The Silver Lining Episode 1 

 

King’s Quest fans get their opportunity to embark on a new adventure into a familiar kingdom. Phoenix Online has released the first in a planned series of five episodes resurrecting Graham and other beloved characters from the original series. What makes this unique is that The Silver Lining is not an official King’s Quest installment, but rather the product of a group of dedicated fans pooling their skills and resources to revive a long retired franchise. It’s a small miracle that this game even made it into existence considering the legal ramifications of attempting to create a sequel to a series to which you do not own the rights. Phoenix Online has finally managed to pull it off, but is it what thou hast been longing for?

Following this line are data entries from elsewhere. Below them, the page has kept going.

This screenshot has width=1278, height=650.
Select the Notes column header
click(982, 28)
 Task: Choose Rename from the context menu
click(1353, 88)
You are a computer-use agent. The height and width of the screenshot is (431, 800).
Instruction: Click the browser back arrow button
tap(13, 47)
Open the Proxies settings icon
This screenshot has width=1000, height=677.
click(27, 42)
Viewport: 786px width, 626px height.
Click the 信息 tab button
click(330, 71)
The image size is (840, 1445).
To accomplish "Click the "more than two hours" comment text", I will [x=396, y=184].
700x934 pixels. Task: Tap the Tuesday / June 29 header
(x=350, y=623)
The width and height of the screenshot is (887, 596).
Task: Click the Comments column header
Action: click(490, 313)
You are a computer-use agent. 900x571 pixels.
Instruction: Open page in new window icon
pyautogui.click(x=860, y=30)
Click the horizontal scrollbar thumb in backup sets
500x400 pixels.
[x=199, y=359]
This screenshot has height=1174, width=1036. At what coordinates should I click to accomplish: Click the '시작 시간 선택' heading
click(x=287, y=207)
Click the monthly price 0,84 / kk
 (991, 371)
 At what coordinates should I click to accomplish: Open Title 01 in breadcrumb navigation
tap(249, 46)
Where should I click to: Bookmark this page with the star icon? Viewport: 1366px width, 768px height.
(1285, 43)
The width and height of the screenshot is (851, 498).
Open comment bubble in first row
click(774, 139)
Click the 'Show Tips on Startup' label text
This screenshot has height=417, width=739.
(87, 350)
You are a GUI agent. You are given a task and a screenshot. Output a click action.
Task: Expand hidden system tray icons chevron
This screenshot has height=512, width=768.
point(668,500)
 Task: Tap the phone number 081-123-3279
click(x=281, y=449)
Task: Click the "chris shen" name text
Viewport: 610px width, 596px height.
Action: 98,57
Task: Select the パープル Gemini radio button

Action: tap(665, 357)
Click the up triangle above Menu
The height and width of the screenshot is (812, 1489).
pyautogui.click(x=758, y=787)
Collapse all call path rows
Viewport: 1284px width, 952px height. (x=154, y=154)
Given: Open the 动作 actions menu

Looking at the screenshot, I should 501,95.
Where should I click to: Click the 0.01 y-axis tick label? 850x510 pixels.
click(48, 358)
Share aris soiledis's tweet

Keeping in mind that this game was essentially created by fans for fans, the quality of the graphics found within is impressive. This is a 3D point and click adventure game in the classic style of the long-gone Sierra On-Line adventures many of us grew to know and love. Though the graphics are definitely not what one would expect from a professionally created retail product, they are certainly better than I would have anticipated from an independently created fan game. The game is highly cinematic and the opening sequence sets the stage for the quest on which you are about to embark. The cinematics are done well and draw you into the story. The graphics within the game are a bit rough around the edges but are still light years ahead of what was used in the original series making for a nostalgic experience with a little spit and polish. The images used in the game are more or less wholesome. The opening scenes even feature a traditional wedding which is a rare thing to see in a video game. There are also some darker sides to the game featuring a cloaked individual who one would assume is some sort of sorcerer as well as a village shaman that may potentially perform some sort of witchcraft-like activities.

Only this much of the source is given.